[BUG] Indexing into DataPanel changes custom column type
dhatcher8 opened this issue · comments
Bug Description
When indexing to get a subset of rows from a DataPanel with a complex custom column type, the type of that column is being changed to a ListColumn in the new subset DataPanel
To Reproduce
May be difficult to reproduce as it's only occurring for one custom column type that we have.
- Create complex custom column type (ours is a column where each cell is a time series with categorical values and subclasses mk.CellColumn)
- Create a DataPanel instance (dp) that has the above column and some data inside of it
- Index into the DataPanel (dp_subset = dp[0:1])

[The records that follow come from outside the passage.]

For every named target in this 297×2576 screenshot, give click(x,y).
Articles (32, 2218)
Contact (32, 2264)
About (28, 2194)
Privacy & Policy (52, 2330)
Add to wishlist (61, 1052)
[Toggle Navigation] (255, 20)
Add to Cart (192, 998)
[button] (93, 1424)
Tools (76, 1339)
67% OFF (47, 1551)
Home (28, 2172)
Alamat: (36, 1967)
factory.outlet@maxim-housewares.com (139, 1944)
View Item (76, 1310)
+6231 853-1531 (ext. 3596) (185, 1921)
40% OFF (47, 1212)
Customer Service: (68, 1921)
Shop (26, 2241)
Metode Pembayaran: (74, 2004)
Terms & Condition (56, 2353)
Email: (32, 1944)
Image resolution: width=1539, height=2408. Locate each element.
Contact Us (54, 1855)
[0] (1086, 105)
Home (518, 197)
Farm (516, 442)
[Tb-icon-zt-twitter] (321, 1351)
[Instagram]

- The column type for that specific column in dp_subset has changed to a ListColumn
System Information
- OS: MacOS
Thanks for the issue. Depending on the implementation of cell.get
, this might be expected behavior.
Consider this example,
import torchaudio
class TimeSeriesCell(mk.AbstractCell):
def __init__(self, path):
self.path = path
def get(self):
return torchaudio.load(self.path)[0]
cell = TimeSeriesCell(path="/Users/sabrieyuboglu/data/datasets/yesno/waves_yesno/0_0_0_0_1_1_1_1.wav")
dp = mk.DataPanel({
"index": range(10),
"cell": [cell] * 10
})
When you index a cell column like dp[:5]
, this is a "materializing" index. This means that we will call cell.get()
on each cell in the column. In this case, get
loads the time series from disk and returns it as a torch tensor. Meerkat then infers what the new column type should be (in this case a torch TensorColumn
). In your case, I imagine you might be returning a python object that meerkat doesn't have a special column for, so it just defaults to a ListColumn
.
Now, if you'd like to index the datapanel without materializing the cells (i.e. keep the CellColumn a CellColumn), you can do this with a "lazy" index: dp.lz[:5]
Let us know if this makes sense in your context, and if not, you can share the CellColumn implementation and we can dive deeper
Awesome, for our current situation lazy indexing should fulfill our needs. Thank you for the insight!